Excerpt:
▼

The file\fI.dir\fP file contains a bitmap directory of the actual
keys and values
located in the file\fI.pag\fP file.
The file is generated by the
.B store
procedure of the dbm(3) library.
See the Unix Programmer's Manual, Vol 1, dbm(3x), for further details on
the database library.

.NH 3
Record Format
.PP
A record consists of a key and a datum.
The key is an arbitrary ascii text string but for matching purposes
it is all lower case with all extraneous white space compressed out.
The datum is an arbitrary variable length byte string.
The length is controlled by a count field.
The subfields of the datum are defined below.
There is no white space separating any of the fields.
They are either defined by position and count or by the field separator
(FS) character.
.KS
.DS
datum ::= serial-number entry-list
serial-number ::= <two bytes used as unsigned short>
entry-list ::= entry
	     | entry-list FS entry
entry ::= code-char value
code-char ::= <printable ascii char matching channel char>
value ::= <arbitrary compressed printable ascii string>
FS ::= '\e034'
.ce
Fig. 2, Internal Record Format
.DE
.KE

.NH 2
Algorithms
.PP
These algorithms convert a sequential database into the random access
database suitable for the online MMDF.

.NH 3
Partial Ordering Control
.PP
At the start of processing an input file the entry under the key
"Local-Name" is retrieved and the serial number field is retained for
further processing.
If the entry is not found then the serial number is initialized to 1 and
the key "Local-Name" is stored.
The name is stored again at the end of processing with a datum containing
the updated serial number.
Any values stored under the key are preserved so that the key may be
used to store other information in addition to the serial number.
In future, this entry can be used to store the host's local name instead
of the separate file currently used.


.NH 3
Channel Encoding
.PP
Channel code characters are passed to the program with the sequential
data file.
The code characters are retained by the program and prepended to values
as they are stored in the database.
There is currently one code character assigned for each channel in the
system as well as the '=' character which identifies an official name.

.NH 3
Identical Keys
.PP
Identical keys are allowed in the sequential database.
They are implemented in the random database by concatenating the entries
according to the record format in Fig 2.
The key part of an input line is retrieved before it is stored into the
database.

▲

Supplied information:
▼

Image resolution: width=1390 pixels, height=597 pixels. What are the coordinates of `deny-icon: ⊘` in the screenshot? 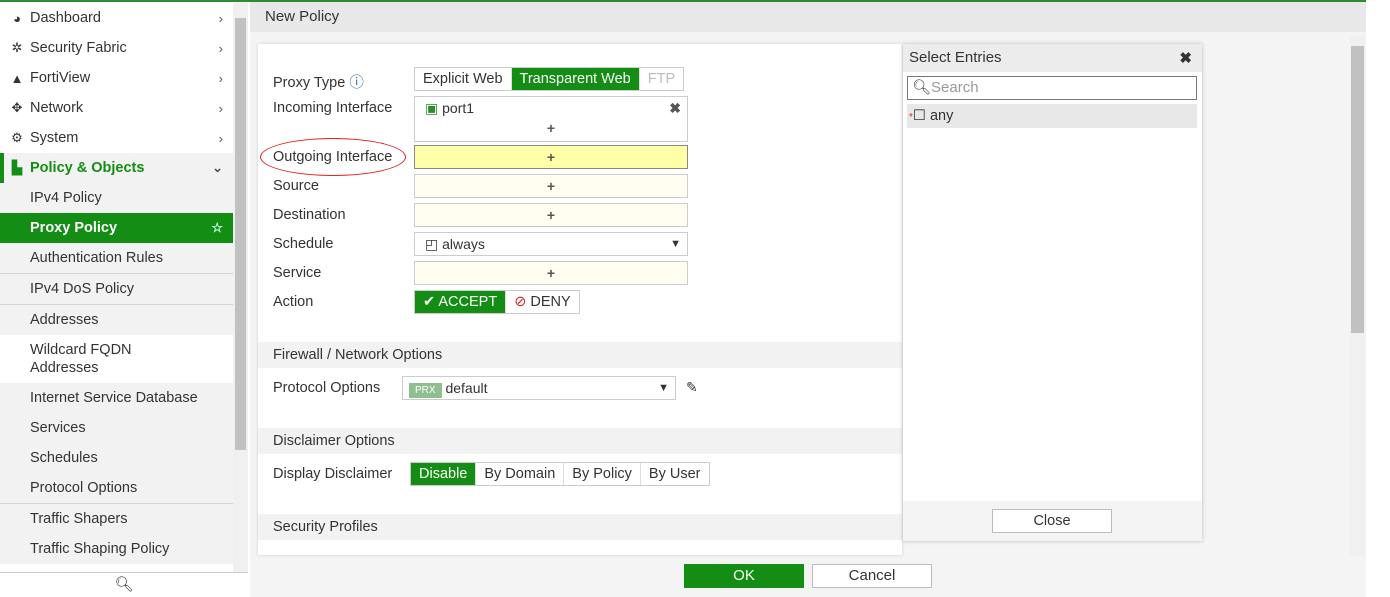 It's located at (520, 302).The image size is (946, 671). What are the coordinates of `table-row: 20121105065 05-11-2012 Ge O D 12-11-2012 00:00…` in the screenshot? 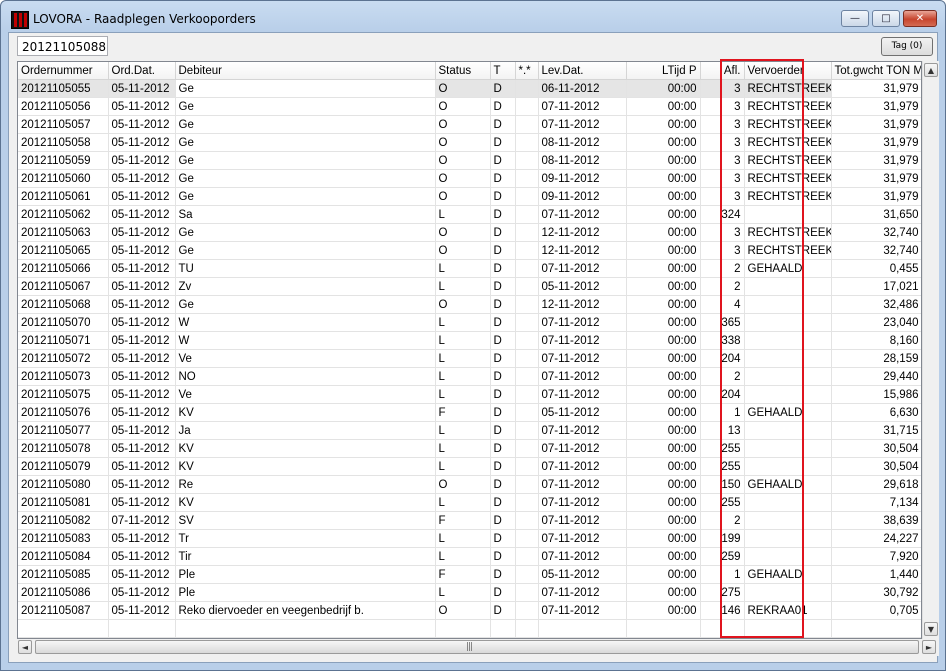 It's located at (470, 250).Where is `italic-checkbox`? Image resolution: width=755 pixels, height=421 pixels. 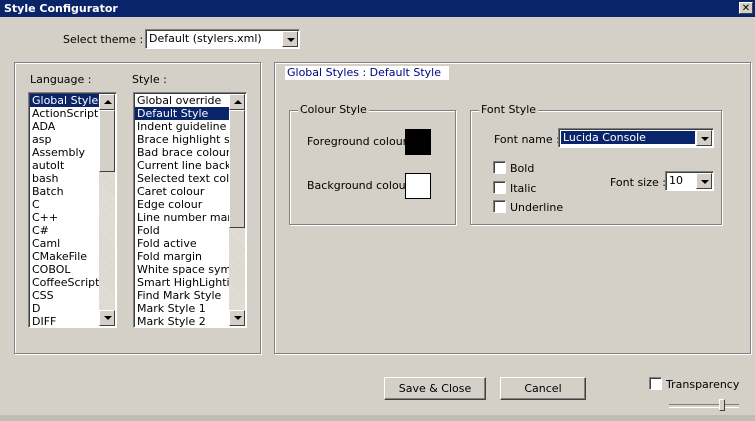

▲

Problem set:
A. In the database excerpt, what is the serial number initialized to when the "Local-Name" entry is not found?
B. Write out the part of the database excerpt between "The key is an" and "(FS) character.", inclusive.
C. Decide whether each statement agrees with the database excerpt, and support each yes or no with the deciding words quoted from it: (i) for matching, a key is put in all lower case with extraneous white space removed; (ii) identical keys are not permitted in the sequential database; (iii) the fields of a record are separated by white space.
Rely only on the database excerpt for what is asked here.

Task-by-task answers:
A. It is initialized to 1.

B.
The key is an arbitrary ascii text string but for matching purposes
it is all lower case with all extraneous white space compressed out.
The datum is an arbitrary variable length byte string.
The length is controlled by a count field.
The subfields of the datum are defined below.
There is no white space separating any of the fields.
They are either defined by position and count or by the field separator
(FS) character.

C.
(i) Yes: "it is all lower case with all extraneous white space compressed out"
(ii) No: "Identical keys are allowed in the sequential database."
(iii) No: "There is no white space separating any of the fields."